How CBS News cameras captured events of the Vietnam War
Coverage of the U.S.-North Korean summit in Vietnam marks a return for CBS News. The most important events of the Vietnam War — events that changed our country forever — were captured in real time by CBS News crews.
On March 8, 1965, cameras were rolling as U.S. marines landed in Da Nang. Just four months later, Walter Cronkite's crew prepared to fly.
For the first time in American history, news from the frontlines was sent straight into living rooms across the country: The realities of war, minus the fog.
In August, as the war was escalating, Morley Safer documented marines destroying homes in Camne. One hundred and fifty homes were leveled in retaliation for a burst of gunfire. Safer's report painted a new kind of picture, an ugly, uncensored one.
The reels kept coming. From the jungles of Hoai Chau to the streets of Saigon, America's first TV war dragged on.

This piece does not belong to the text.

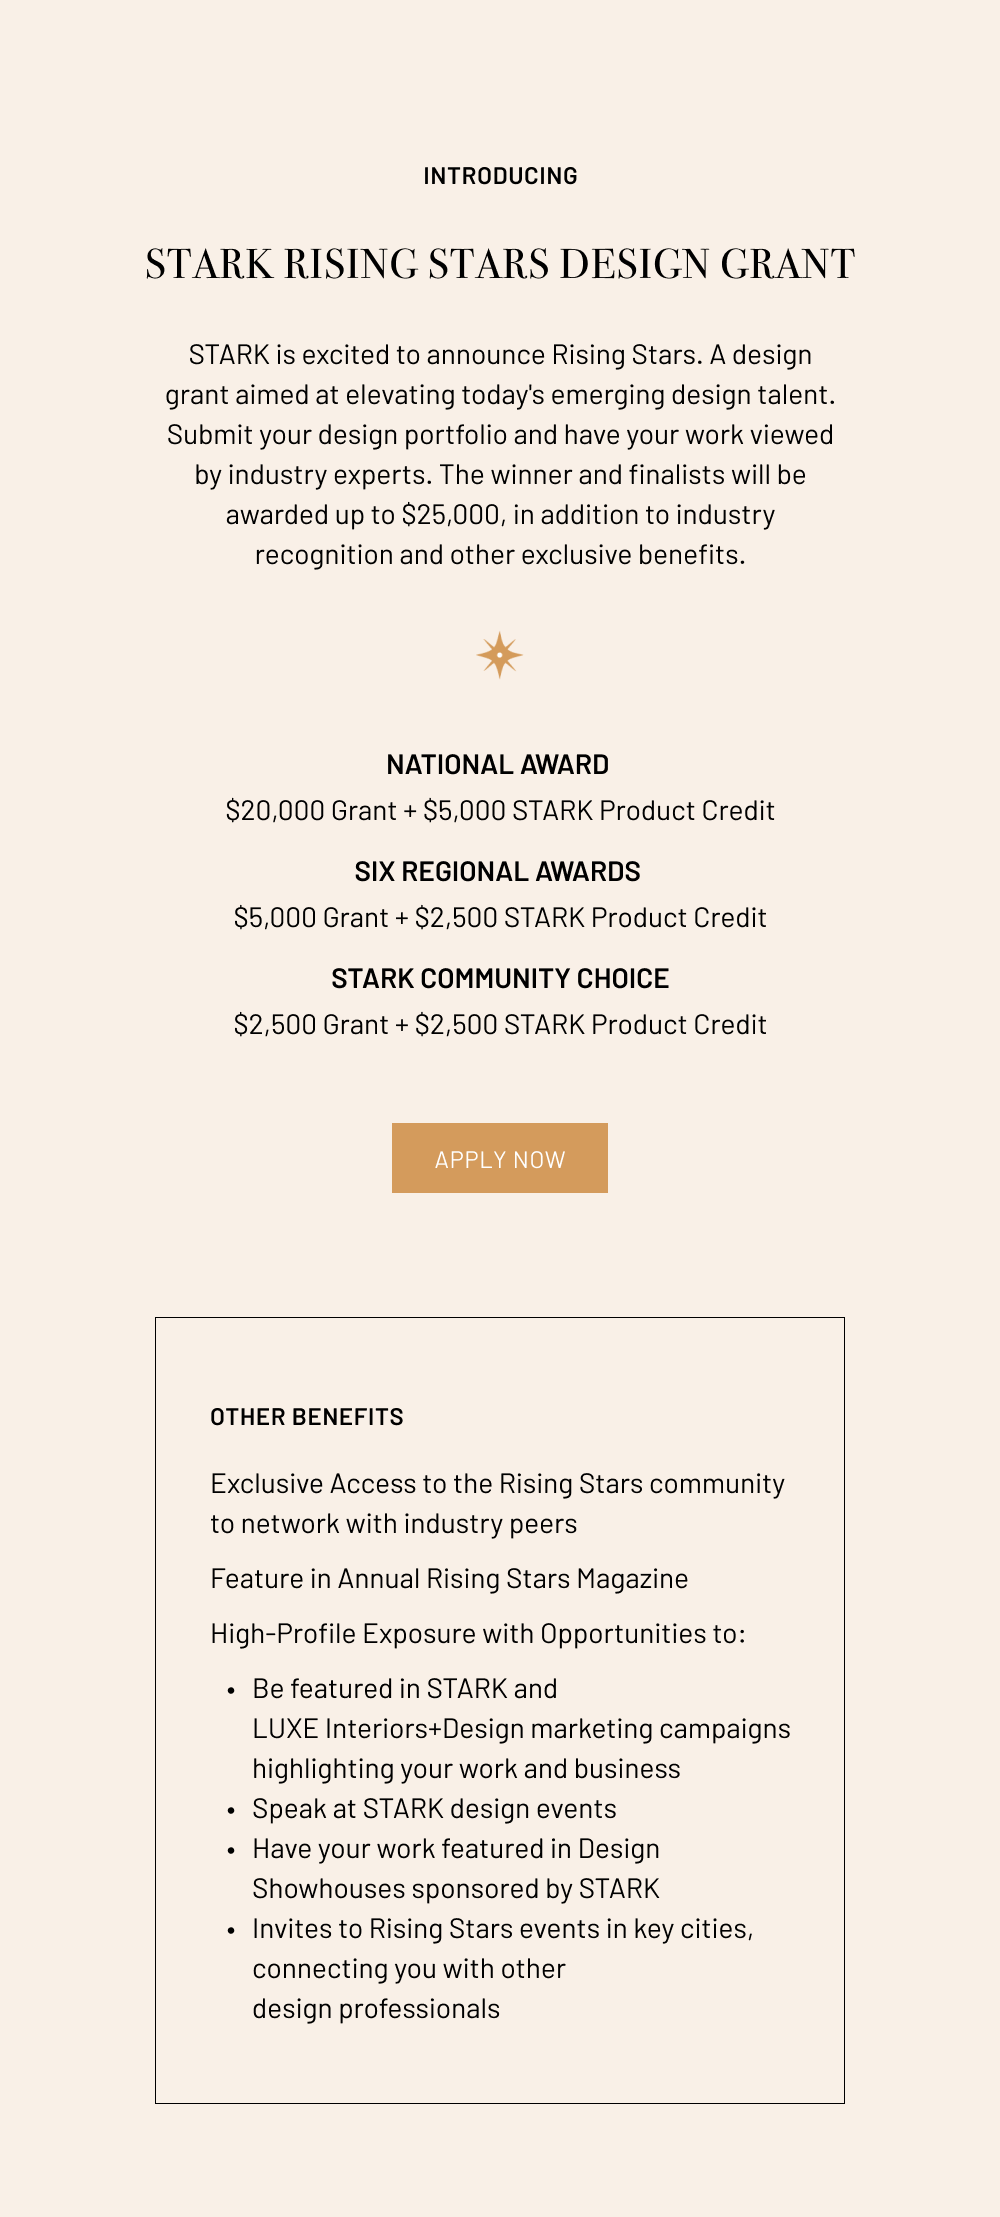1000x2217 pixels.
Task: Select the $2,500 Grant prize text
Action: 500,1025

More than 58,000 Americans were killed over two decades of the Vietnam War, including those who covered it. Nine CBS News employees died and 33 other staffers were wounded, including the late Ed Bradley, who was hit by gun shrapnel.
In 1968, Cronkite addressed a war-weary audience.
"To say that were are mired in stalemate seems the only realistic, yet unsatisfactory conclusion," he said.
Stalemate or not, it would take seven more years until Americans saw Bruce Dunning's 1975 report on the last plane out of Da Nang, as the city fell to north Vietnamese troops.
"As men clambered over one another, members of the air crew dragged them onto the plane trying to fill it as fast as possible," he said.
As deserters shoved and shot their way onto a plane meant for women and children, a Boeing turned into a battlefield. Viewers back home came to terms, on TV with the end.